━━━ Records supplied
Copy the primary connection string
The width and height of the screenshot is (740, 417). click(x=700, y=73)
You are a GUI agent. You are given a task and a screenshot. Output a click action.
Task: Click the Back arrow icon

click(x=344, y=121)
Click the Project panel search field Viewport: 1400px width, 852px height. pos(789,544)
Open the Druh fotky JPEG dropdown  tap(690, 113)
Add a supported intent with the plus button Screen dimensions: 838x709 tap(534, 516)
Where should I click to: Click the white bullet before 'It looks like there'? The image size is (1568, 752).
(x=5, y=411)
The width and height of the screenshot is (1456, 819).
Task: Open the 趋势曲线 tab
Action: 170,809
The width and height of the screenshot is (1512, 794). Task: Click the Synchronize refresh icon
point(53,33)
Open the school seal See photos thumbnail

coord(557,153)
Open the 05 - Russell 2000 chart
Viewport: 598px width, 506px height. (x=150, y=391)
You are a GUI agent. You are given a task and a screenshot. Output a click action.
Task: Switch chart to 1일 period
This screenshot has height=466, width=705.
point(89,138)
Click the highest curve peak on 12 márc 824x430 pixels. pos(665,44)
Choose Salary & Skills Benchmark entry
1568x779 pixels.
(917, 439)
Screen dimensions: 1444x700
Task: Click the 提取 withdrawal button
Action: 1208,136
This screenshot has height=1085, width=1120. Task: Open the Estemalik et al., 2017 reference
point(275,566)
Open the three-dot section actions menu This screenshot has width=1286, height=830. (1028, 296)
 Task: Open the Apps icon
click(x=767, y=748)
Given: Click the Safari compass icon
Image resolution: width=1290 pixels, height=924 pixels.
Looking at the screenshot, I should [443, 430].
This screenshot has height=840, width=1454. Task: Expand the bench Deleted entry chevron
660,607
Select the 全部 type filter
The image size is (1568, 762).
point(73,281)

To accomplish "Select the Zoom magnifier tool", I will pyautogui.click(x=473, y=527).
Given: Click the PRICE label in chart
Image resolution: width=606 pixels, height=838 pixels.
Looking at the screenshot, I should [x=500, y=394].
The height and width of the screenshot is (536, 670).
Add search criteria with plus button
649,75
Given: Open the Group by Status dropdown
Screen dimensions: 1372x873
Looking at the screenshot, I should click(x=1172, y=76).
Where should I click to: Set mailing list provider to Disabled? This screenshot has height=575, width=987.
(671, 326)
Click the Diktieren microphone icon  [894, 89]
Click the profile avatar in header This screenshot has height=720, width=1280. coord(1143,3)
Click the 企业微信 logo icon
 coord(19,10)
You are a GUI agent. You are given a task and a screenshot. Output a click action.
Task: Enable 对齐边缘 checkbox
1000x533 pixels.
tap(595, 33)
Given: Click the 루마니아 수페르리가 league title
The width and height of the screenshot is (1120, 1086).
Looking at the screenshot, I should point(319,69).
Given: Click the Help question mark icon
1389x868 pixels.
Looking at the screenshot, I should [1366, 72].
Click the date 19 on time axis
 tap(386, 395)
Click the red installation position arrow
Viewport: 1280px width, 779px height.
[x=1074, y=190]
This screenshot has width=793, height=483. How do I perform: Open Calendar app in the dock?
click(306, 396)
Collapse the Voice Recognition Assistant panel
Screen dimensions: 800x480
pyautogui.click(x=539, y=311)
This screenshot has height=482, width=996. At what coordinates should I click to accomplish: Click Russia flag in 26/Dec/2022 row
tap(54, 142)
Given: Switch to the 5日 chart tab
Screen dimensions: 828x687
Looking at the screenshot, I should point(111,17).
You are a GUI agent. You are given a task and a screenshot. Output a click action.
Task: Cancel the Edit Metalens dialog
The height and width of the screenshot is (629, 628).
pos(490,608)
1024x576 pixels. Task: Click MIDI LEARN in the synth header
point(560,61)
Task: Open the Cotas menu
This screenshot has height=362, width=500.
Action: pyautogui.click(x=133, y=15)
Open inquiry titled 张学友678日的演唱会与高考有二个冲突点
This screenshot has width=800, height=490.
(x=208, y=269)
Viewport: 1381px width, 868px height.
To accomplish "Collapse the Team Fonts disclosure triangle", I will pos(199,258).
━━━━━━
## What you should do
Can you give every line of the records above as a JSON list of strings, with one string for each line and blank lines left out?

## Output of the exercise
[
  "Copy the primary connection string",
  "The width and height of the screenshot is (740, 417). click(x=700, y=73)",
  "You are a GUI agent. You are given a task and a screenshot. Output a click action.",
  "Task: Click the Back arrow icon",
  "click(x=344, y=121)",
  "Click the Project panel search field Viewport: 1400px width, 852px height. pos(789,544)",
  "Open the Druh fotky JPEG dropdown  tap(690, 113)",
  "Add a supported intent with the plus button Screen dimensions: 838x709 tap(534, 516)",
  "Where should I click to: Click the white bullet before 'It looks like there'? The image size is (1568, 752).",
  "(x=5, y=411)",
  "The width and height of the screenshot is (1456, 819).",
  "Task: Open the 趋势曲线 tab",
  "Action: 170,809",
  "The width and height of the screenshot is (1512, 794). Task: Click the Synchronize refresh icon",
  "point(53,33)",
  "Open the school seal See photos thumbnail",
  "coord(557,153)",
  "Open the 05 - Russell 2000 chart",
  "Viewport: 598px width, 506px height. (x=150, y=391)",
  "You are a GUI agent. You are given a task and a screenshot. Output a click action.",
  "Task: Switch chart to 1일 period",
  "This screenshot has height=466, width=705.",
  "point(89,138)",
  "Click the highest curve peak on 12 márc 824x430 pixels. pos(665,44)",
  "Choose Salary & Skills Benchmark entry",
  "1568x779 pixels.",
  "(917, 439)",
  "Screen dimensions: 1444x700",
  "Task: Click the 提取 withdrawal button",
  "Action: 1208,136",
  "This screenshot has height=1085, width=1120. Task: Open the Estemalik et al., 2017 reference",
  "point(275,566)",
  "Open the three-dot section actions menu This screenshot has width=1286, height=830. (1028, 296)",
  " Task: Open the Apps icon",
  "click(x=767, y=748)",
  "Given: Click the Safari compass icon",
  "Image resolution: width=1290 pixels, height=924 pixels.",
  "Looking at the screenshot, I should [443, 430].",
  "This screenshot has height=840, width=1454. Task: Expand the bench Deleted entry chevron",
  "660,607",
  "Select the 全部 type filter",
  "The image size is (1568, 762).",
  "point(73,281)",
  "To accomplish \"Select the Zoom magnifier tool\", I will pyautogui.click(x=473, y=527).",
  "Given: Click the PRICE label in chart",
  "Image resolution: width=606 pixels, height=838 pixels.",
  "Looking at the screenshot, I should [x=500, y=394].",
  "The height and width of the screenshot is (536, 670).",
  "Add search criteria with plus button",
  "649,75",
  "Given: Open the Group by Status dropdown",
  "Screen dimensions: 1372x873",
  "Looking at the screenshot, I should click(x=1172, y=76).",
  "Where should I click to: Set mailing list provider to Disabled? This screenshot has height=575, width=987.",
  "(671, 326)",
  "Click the Diktieren microphone icon  [894, 89]",
  "Click the profile avatar in header This screenshot has height=720, width=1280. coord(1143,3)",
  "Click the 企业微信 logo icon",
  " coord(19,10)",
  "You are a GUI agent. You are given a task and a screenshot. Output a click action.",
  "Task: Enable 对齐边缘 checkbox",
  "1000x533 pixels.",
  "tap(595, 33)",
  "Given: Click the 루마니아 수페르리가 league title",
  "The width and height of the screenshot is (1120, 1086).",
  "Looking at the screenshot, I should point(319,69).",
  "Given: Click the Help question mark icon",
  "1389x868 pixels.",
  "Looking at the screenshot, I should [1366, 72].",
  "Click the date 19 on time axis",
  " tap(386, 395)",
  "Click the red installation position arrow",
  "Viewport: 1280px width, 779px height.",
  "[x=1074, y=190]",
  "This screenshot has width=793, height=483. How do I perform: Open Calendar app in the dock?",
  "click(306, 396)",
  "Collapse the Voice Recognition Assistant panel",
  "Screen dimensions: 800x480",
  "pyautogui.click(x=539, y=311)",
  "This screenshot has height=482, width=996. At what coordinates should I click to accomplish: Click Russia flag in 26/Dec/2022 row",
  "tap(54, 142)",
  "Given: Switch to the 5日 chart tab",
  "Screen dimensions: 828x687",
  "Looking at the screenshot, I should point(111,17).",
  "You are a GUI agent. You are given a task and a screenshot. Output a click action.",
  "Task: Cancel the Edit Metalens dialog",
  "The height and width of the screenshot is (629, 628).",
  "pos(490,608)",
  "1024x576 pixels. Task: Click MIDI LEARN in the synth header",
  "point(560,61)",
  "Task: Open the Cotas menu",
  "This screenshot has height=362, width=500.",
  "Action: pyautogui.click(x=133, y=15)",
  "Open inquiry titled 张学友678日的演唱会与高考有二个冲突点",
  "This screenshot has width=800, height=490.",
  "(x=208, y=269)",
  "Viewport: 1381px width, 868px height.",
  "To accomplish \"Collapse the Team Fonts disclosure triangle\", I will pos(199,258)."
]